AI Hiring Risks: Ensuring Compliance in 2026

AI-Assisted Hiring in 2026: Managing Discrimination Risk

For large employers—and for tech companies providing hiring platform technology for employers—the risk profile around AI-assisted hiring has shifted from a “future concern” to an immediate issue. The core point is simple: using an algorithm does not mitigate anti-discrimination duties; rather, it often increases the need for validation, monitoring, documentation, and vendor oversight.

States and even municipalities have moved from general statements to targeted requirements (e.g., audits, notices, recordkeeping, and “high-risk” system duties), creating a patchwork that large, multi-state employers must navigate.

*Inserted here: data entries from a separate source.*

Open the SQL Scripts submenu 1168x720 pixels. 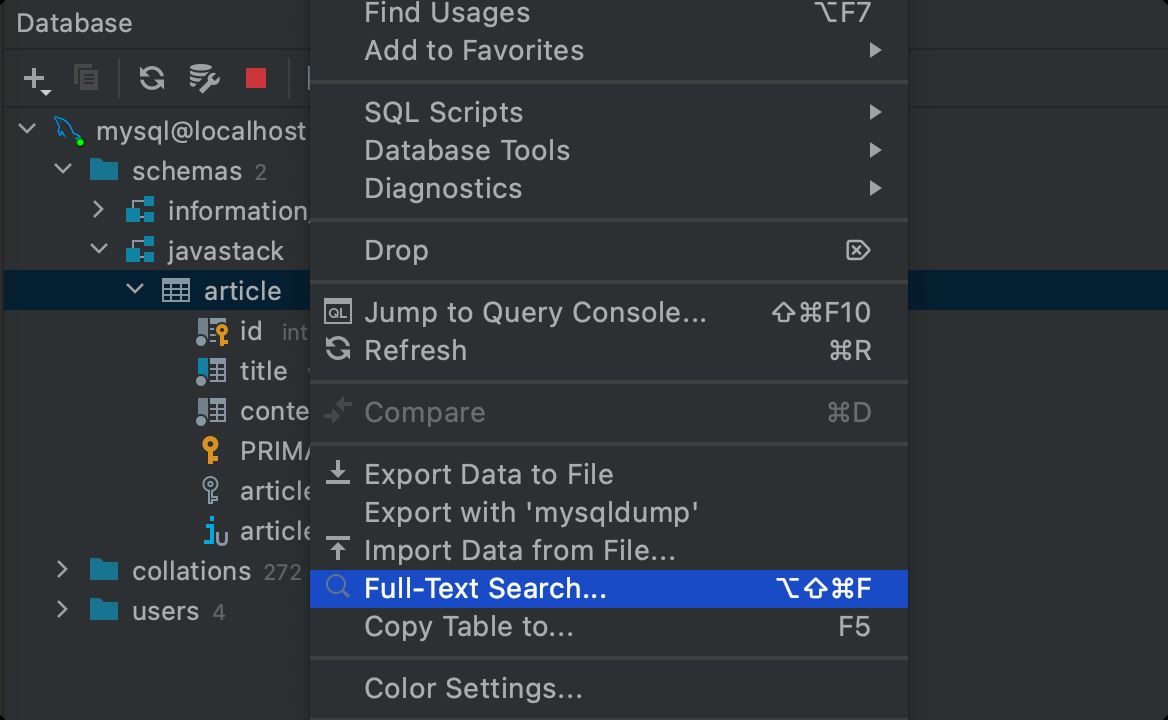tap(444, 113)
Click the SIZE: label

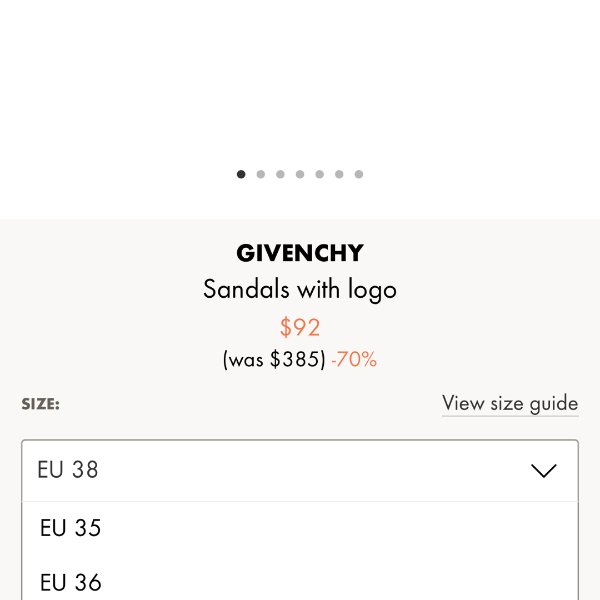[x=41, y=404]
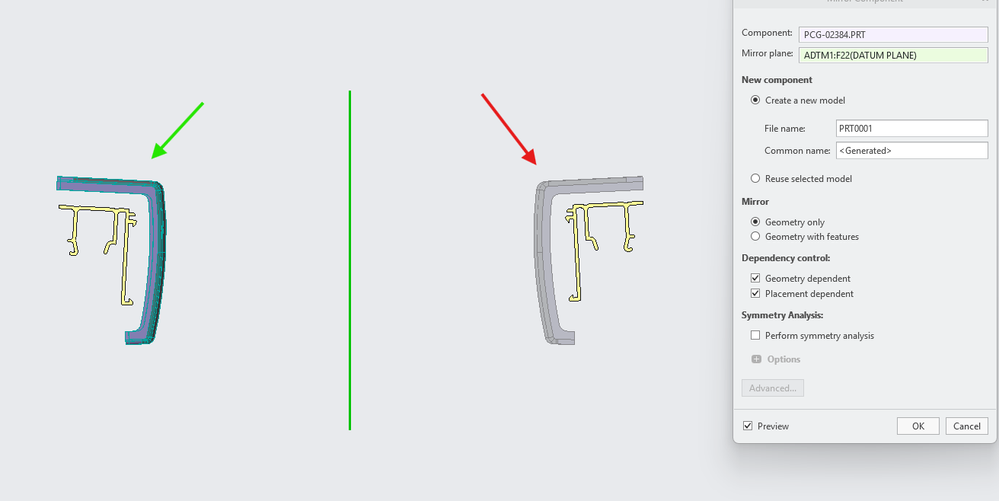The width and height of the screenshot is (999, 501).
Task: Select Reuse selected model option
Action: pos(756,178)
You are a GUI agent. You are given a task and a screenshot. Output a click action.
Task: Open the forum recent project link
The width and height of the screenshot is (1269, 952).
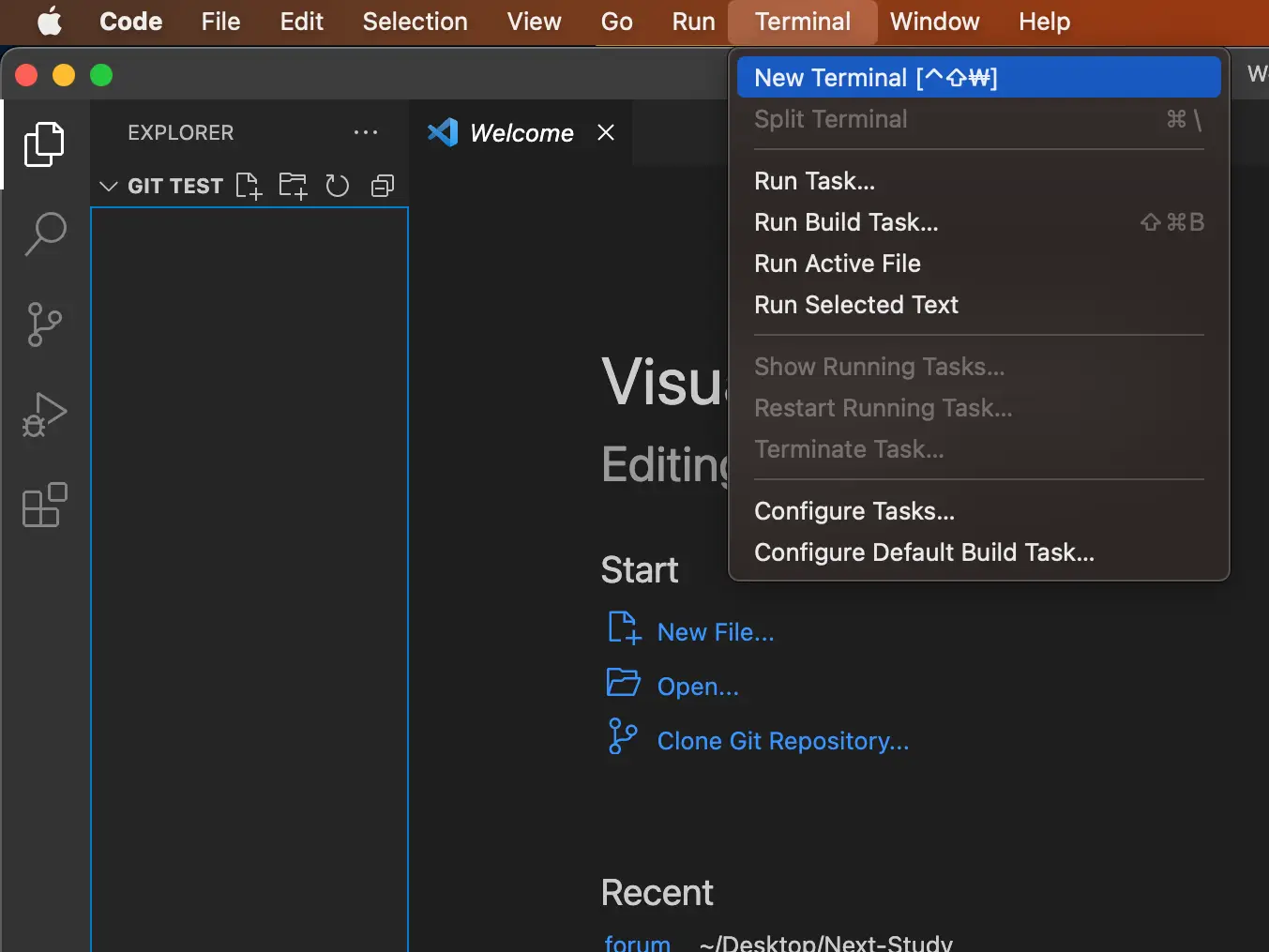pos(637,942)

Furthermore, existing state and federal anti-discrimination laws remain in effect and apply to AI-assisted employment decisions.

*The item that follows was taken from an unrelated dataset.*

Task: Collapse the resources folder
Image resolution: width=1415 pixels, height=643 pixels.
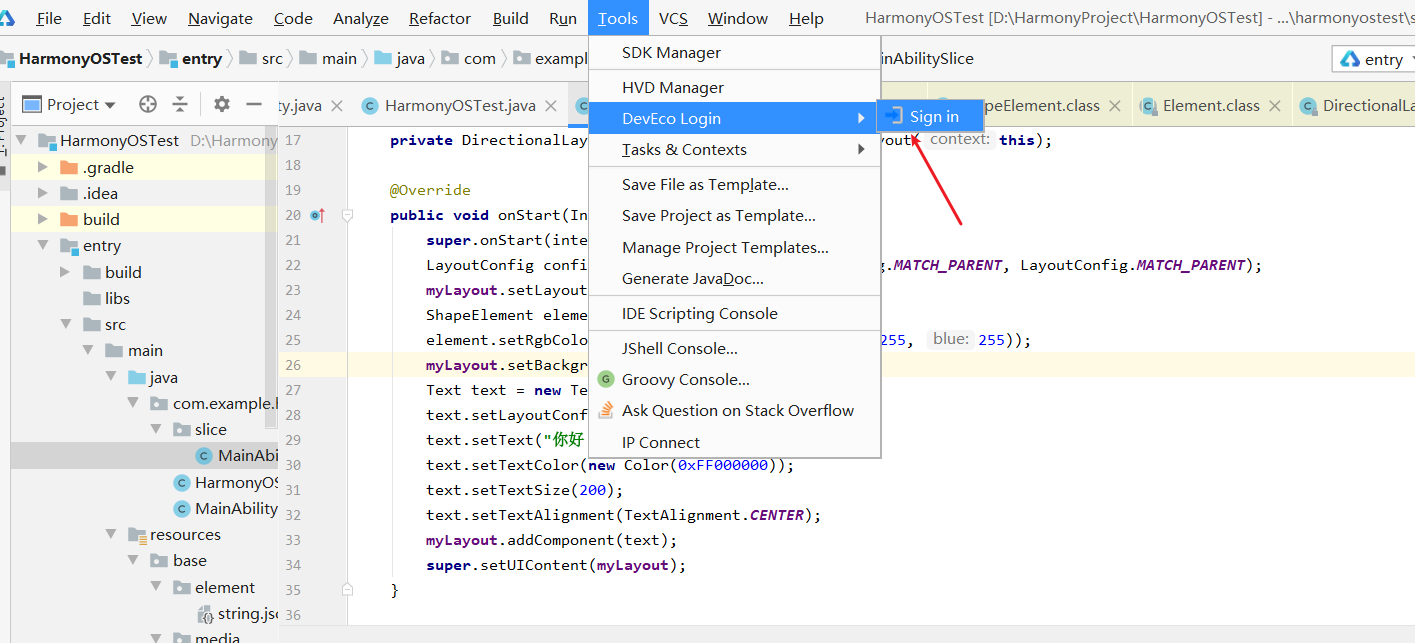Action: point(112,535)
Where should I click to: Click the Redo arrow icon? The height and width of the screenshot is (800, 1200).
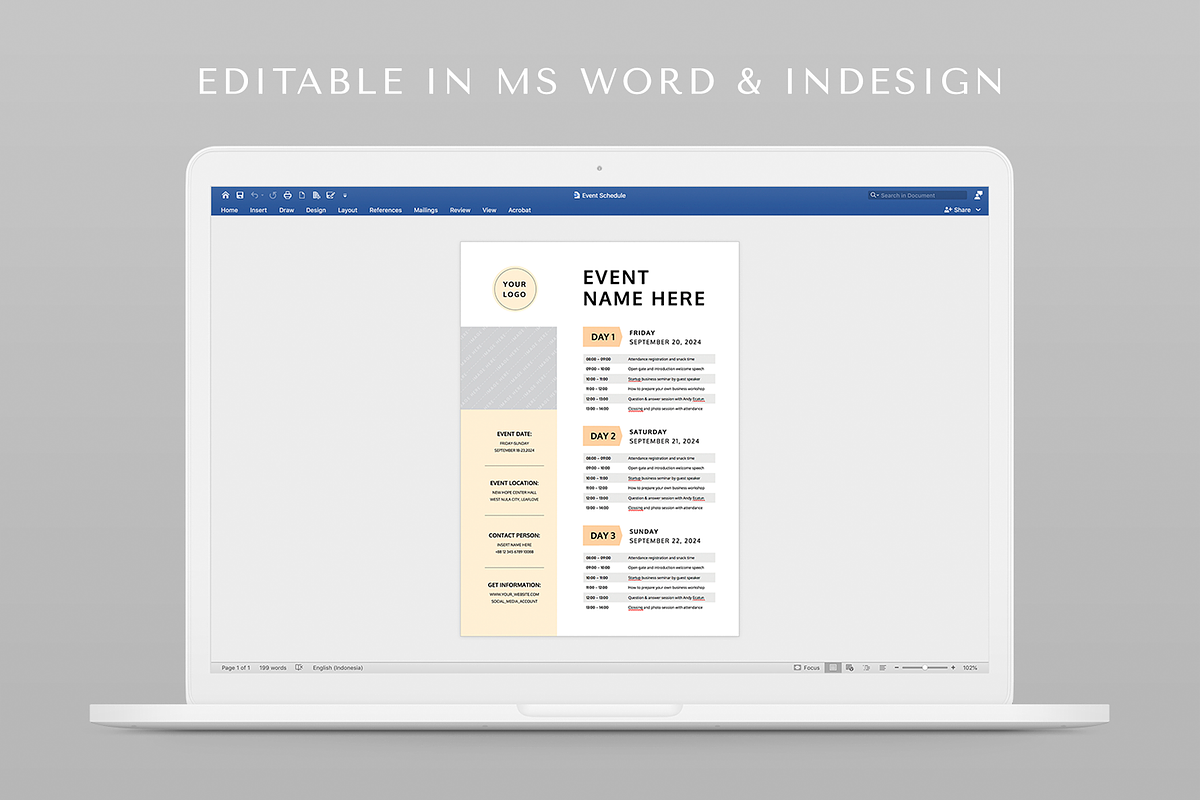pos(273,195)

The Federal Baseline: AI Does Not Change the Rules

Even without a single comprehensive federal “AI hiring law,” the existing federal framework already poses significant exposure:

• Title VII and Disparate Impact: The Equal Employment Opportunity Commission (EEOC) has emphasized that employers using software or algorithms as “selection procedures” can face disparate impact liability if outcomes disproportionately exclude protected groups and the employer cannot demonstrate job-relatedness or business necessity.
• Americans with Disabilities Act (ADA) and Accommodations: Algorithmic tools can introduce federal discrimination law risk in three key ways:

1. “Screening out” individuals based on disability-related traits;
2. Using tools that conduct disability-related inquiries or medical examinations pre-offer;
3. Failing to provide reasonable accommodations in an AI-driven process.

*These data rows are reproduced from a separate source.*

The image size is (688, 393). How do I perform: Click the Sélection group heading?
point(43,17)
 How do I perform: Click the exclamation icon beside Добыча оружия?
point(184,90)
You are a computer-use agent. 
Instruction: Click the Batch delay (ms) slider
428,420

In the AI context, the defense posture may depend less on whether discrimination was “intended” and more on whether the hiring system is measurable, monitored, and defensible as job-related.

The Workday Litigation: Vendor Accountability

The case Mobley v. Workday is considered a bellwether as it tests whether an HR technology provider can be treated as an “agent” performing hiring functions for employers, thus facing liability under federal anti-discrimination statutes. The court allowed claims to proceed on the theory that Workday could be considered an “agent” carrying out delegated hiring functions.

Two aspects are particularly relevant for general counsel at large enterprises:

• Delegation Creates Potential Liability: The more a company relies on a system to reject, rank, or route candidates with minimal human intervention, the easier it becomes for plaintiffs to argue that the tool effectively performs a hiring function—making both the employer and vendor accountable.
• Collective/Class Posture Increases Settlement Pressure: The court granted conditional certification of an Age Discrimination in Employment Act (ADEA) collective action, escalating the notice, discovery scope, and downside exposure.

AI-Specific State and Municipal Hiring Laws

New York City: Local Law 144 mandates that employers and employment agencies may not use an “automated employment decision tool” (AEDT) unless it has undergone a bias audit within the prior year, with the audit information publicly available, and candidates receiving prescribed notices.

Operational challenges include aligning audits with actual tool functionalities and usage, clarifying relevant stages, and ensuring transparency regarding data categories.

California: The FEHA “automated-decision systems” regulations clarify how existing Fair Employment and Housing Act principles apply to hiring, promotion, and employment decisions influenced by automated systems, effective October 1, 2025.

Illinois: Illinois has two distinct tracks for governance, requiring employers to inventory their HR tech stack to identify different functionalities of tools used in hiring processes.

Colorado: SB 24-205 establishes obligations for developers and deployers of “high-risk” AI systems used in consequential decisions, focusing on protecting consumers from known or foreseeable risks of algorithmic discrimination.

Clarifications and Existing Laws

Some states have clarified that existing laws apply to algorithmic discrimination:

• New Jersey: The Division on Civil Rights issued guidance stating that the NJ Law Against Discrimination covers algorithmic discrimination.
• Oregon: The Attorney General issued guidance emphasizing that companies using AI must comply with existing consumer protection and privacy laws.

Practical Compliance Programs for Large Employers in 2026

For in-house counsel, the goal is to create a defensible system that reduces the likelihood of discriminatory outcomes:

• Start with an Inventory: Document every tool that screens, ranks, recommends, or routes candidates, classifying them by their influence on outcomes.
• Build a Testing Cycle: Treat adverse impact analysis as a recurring control, documenting thresholds and preserving prior versions of models for transparency.
• Plan Accommodations: Embed reasonable accommodation pathways into workflows, ensuring they are not an afterthought.
• Spread Risk in Vendor Contracts: Address transparency, audit cooperation, record retention, and jurisdiction-specific disclosures in vendor contracts.
• Align a Litigation-Ready Record: Prepare for deep discovery by maintaining documentation related to model inputs, adverse impact analyses, and vendor communications.

Summary

In 2026, the challenge lies in demonstrating governance over automated selection procedures commensurate with their influence on hiring outcomes. The most defensible posture for large employers is to treat AI-assisted hiring as a regulated selection system, ensuring adequate documentation of processes when challenges arise.